SURV699J: Generalized Linear Models

Data Analysis

The main focus of this course lies on the introduction to statistical models and estimators beyond linear regression useful to social and economic scientists. Although very useful, the general liner model (linear regression) is not appropriate if the range of the dependent variable Y is restricted (e.g., binary, ordinal, count) and/or the variance of Y depends on the mean of Y. Generalized linear models extend the general linear model to address both of these shortcomings.

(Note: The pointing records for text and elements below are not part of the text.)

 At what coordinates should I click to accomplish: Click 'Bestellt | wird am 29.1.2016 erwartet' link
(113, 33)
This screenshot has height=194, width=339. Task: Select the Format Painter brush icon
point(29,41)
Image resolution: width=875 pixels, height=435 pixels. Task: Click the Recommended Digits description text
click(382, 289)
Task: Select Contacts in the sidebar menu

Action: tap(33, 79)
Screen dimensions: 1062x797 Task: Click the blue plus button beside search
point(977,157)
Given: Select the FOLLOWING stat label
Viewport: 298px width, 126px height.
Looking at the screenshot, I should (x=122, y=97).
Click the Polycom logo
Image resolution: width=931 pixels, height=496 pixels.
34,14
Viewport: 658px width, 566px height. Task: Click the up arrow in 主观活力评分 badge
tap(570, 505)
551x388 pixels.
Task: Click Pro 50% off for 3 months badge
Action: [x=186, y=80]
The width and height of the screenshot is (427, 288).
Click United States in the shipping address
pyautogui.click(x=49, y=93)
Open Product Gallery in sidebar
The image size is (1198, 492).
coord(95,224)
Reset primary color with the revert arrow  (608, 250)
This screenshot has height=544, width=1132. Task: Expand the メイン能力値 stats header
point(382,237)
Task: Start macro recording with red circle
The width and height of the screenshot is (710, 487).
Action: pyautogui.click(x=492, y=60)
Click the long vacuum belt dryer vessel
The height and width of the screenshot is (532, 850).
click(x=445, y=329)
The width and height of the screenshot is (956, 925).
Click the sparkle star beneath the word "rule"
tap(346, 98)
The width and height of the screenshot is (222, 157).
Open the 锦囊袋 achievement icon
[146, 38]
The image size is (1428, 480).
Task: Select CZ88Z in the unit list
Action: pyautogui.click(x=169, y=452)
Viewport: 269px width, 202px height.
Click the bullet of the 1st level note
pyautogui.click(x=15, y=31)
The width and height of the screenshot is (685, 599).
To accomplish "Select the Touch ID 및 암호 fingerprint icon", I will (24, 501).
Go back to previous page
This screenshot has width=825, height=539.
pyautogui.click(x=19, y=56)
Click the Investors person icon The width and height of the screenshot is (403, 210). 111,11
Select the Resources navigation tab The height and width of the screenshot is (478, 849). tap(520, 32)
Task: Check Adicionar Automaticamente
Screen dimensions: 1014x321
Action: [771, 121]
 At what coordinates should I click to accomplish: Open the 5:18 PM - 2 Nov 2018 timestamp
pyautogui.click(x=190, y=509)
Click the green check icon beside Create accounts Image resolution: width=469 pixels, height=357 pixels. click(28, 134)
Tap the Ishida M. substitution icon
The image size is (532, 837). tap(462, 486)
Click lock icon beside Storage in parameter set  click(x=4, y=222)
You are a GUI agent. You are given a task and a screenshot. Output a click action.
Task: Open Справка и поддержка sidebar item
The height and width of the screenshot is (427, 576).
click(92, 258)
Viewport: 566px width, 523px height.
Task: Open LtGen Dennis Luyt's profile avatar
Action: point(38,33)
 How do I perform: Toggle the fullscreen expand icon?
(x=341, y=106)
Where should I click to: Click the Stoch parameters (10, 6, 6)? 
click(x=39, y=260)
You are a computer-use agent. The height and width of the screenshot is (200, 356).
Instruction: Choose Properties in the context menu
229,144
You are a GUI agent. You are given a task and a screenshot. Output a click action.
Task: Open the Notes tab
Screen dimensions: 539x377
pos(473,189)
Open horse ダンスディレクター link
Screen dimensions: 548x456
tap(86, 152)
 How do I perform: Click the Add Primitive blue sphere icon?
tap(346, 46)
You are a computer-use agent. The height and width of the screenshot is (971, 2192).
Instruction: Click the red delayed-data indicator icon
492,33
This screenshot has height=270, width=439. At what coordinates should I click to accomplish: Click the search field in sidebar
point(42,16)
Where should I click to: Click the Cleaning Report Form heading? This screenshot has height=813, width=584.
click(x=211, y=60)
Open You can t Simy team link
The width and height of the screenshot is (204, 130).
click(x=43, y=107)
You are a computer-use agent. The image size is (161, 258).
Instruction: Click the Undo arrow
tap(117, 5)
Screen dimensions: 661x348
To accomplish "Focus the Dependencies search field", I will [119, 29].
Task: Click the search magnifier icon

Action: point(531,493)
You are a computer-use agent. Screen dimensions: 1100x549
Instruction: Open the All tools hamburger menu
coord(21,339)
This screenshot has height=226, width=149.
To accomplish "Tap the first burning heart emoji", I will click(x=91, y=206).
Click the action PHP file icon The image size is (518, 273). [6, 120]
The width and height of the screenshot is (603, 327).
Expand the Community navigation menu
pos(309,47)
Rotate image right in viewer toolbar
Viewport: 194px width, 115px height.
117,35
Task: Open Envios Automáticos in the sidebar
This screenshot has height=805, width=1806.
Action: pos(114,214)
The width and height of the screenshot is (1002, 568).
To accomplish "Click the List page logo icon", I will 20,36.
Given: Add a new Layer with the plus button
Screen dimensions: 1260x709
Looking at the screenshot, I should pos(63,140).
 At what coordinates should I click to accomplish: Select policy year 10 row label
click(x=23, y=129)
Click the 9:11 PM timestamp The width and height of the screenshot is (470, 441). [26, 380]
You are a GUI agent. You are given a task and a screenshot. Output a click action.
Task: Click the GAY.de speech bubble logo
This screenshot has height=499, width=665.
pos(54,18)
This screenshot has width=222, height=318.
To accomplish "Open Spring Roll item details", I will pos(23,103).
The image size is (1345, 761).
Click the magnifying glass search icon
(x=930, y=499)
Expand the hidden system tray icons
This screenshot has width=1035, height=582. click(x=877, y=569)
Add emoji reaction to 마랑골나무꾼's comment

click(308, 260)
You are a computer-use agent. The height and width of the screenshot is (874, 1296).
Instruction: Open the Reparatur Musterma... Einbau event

The course provides an overview of generalized linear models (GLM) that encompass non-normal response distributions to model functions of the mean of Y. GLMs thus relate the expected mean E(Y) of the dependent variable to the predictor variables via a specific link function. This link function is chosen such that it matches the data generating process of the dependent variable Y, therefore permitting the expected mean E(Y) to be non-linearly related to the predictor variables. Examples for GLMs are the logistic regression, regressions for ordinal data, or regression models for count data. GLMs are generally estimated by use of maximum likelihood estimation. The course thus not only introduces GLMs but starts with an introduction to the principle of maximum likelihood estimation. A good understanding of the classical linear regression model is a prerequisite and required for the course.

The first two units are dedicated to an introduction to maximum likelihood estimation while the rest of the units will then discuss generalized linear models (GLM) for binary choice decisions (Logit, Probit), ordinal dependent variables, and count data (Poisson, Negative Binomial).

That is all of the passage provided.